Problem description -> Report each line of the data below that contains the string "coordinates", copying every such line in full.

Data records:
* begin *

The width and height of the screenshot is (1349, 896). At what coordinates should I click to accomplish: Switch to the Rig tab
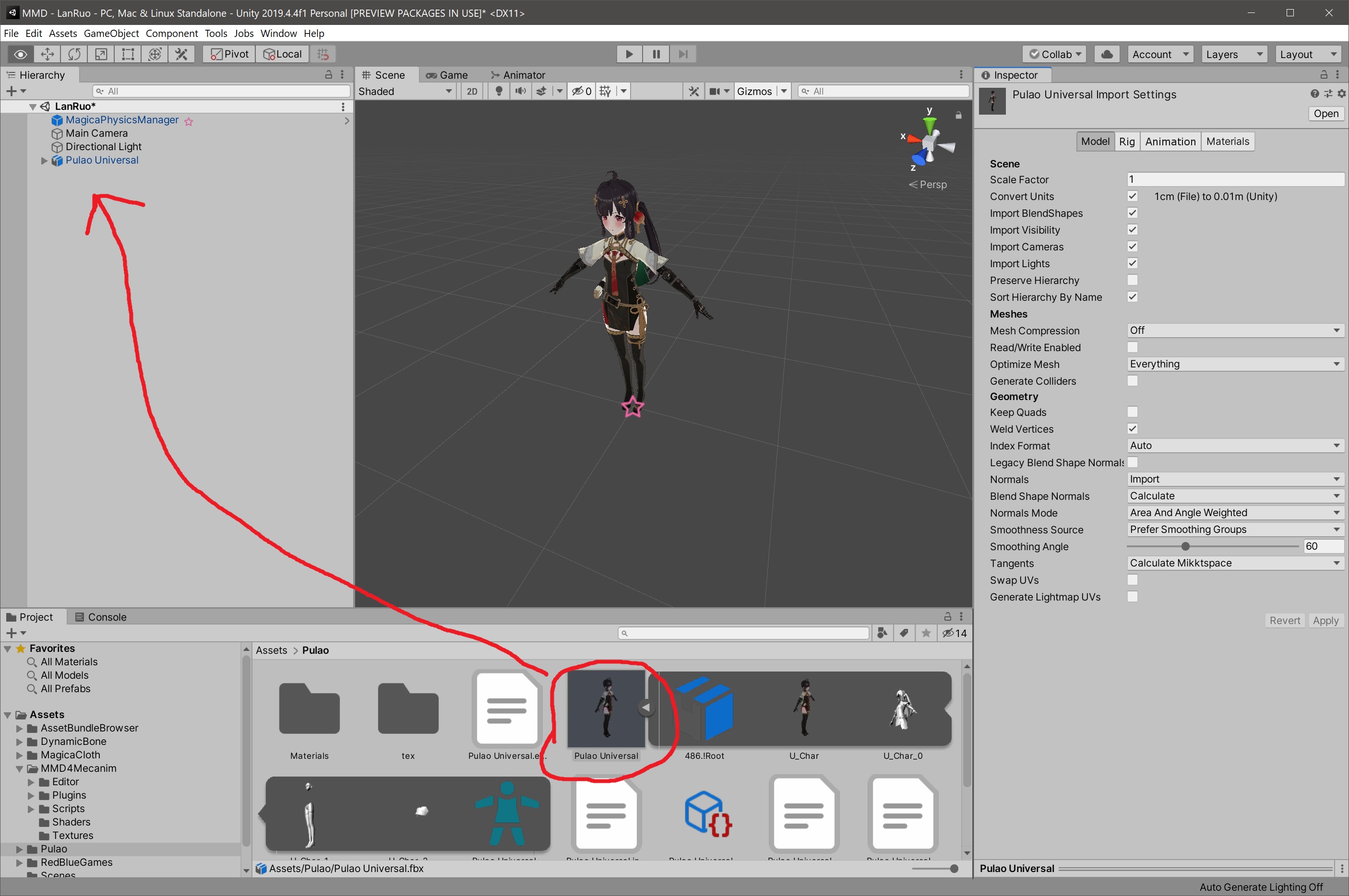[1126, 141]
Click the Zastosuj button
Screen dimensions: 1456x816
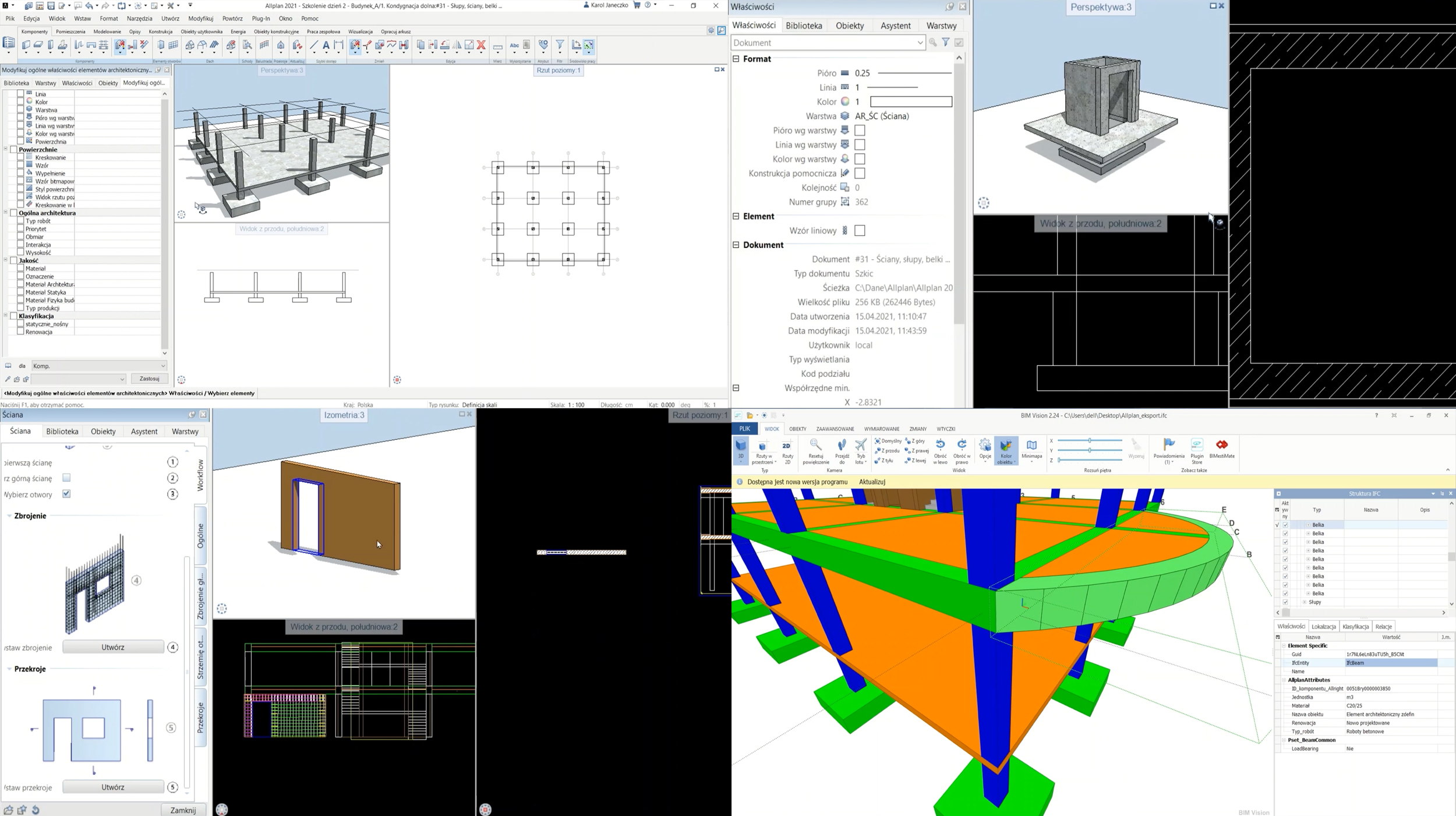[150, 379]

* end *

Task answer ->
The width and height of the screenshot is (1349, 896). At what coordinates should I click to accomplish: Switch to the Rig tab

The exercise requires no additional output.